### ACTIVITY
Return each line of the listing that contains the string "link".

### INFORMATION

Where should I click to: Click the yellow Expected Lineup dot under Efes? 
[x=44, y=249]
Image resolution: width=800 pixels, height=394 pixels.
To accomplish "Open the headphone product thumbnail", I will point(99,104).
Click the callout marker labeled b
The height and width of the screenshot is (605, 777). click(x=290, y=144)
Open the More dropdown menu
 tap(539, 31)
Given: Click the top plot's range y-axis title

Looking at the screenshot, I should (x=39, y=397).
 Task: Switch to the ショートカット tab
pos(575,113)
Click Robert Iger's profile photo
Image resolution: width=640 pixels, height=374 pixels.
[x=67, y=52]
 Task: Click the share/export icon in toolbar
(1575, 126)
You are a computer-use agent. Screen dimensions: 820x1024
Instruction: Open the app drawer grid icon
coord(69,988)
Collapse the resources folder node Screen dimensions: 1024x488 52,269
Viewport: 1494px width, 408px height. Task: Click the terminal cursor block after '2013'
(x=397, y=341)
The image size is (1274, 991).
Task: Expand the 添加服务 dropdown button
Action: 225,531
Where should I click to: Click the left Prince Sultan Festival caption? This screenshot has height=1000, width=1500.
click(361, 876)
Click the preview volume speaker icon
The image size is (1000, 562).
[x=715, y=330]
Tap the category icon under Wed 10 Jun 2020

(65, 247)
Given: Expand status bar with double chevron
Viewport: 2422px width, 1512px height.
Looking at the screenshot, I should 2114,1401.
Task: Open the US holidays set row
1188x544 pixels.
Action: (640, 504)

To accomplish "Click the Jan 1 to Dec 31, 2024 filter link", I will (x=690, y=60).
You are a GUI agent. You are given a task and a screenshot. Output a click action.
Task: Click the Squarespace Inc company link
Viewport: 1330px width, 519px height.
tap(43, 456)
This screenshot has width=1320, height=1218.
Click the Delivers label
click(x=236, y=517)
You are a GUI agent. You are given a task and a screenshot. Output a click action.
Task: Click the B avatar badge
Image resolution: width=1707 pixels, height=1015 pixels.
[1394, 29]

### SOLVED PROBLEM
To accomplish "Click the Jan 1 to Dec 31, 2024 filter link", I will (x=690, y=60).
Task: Click the Squarespace Inc company link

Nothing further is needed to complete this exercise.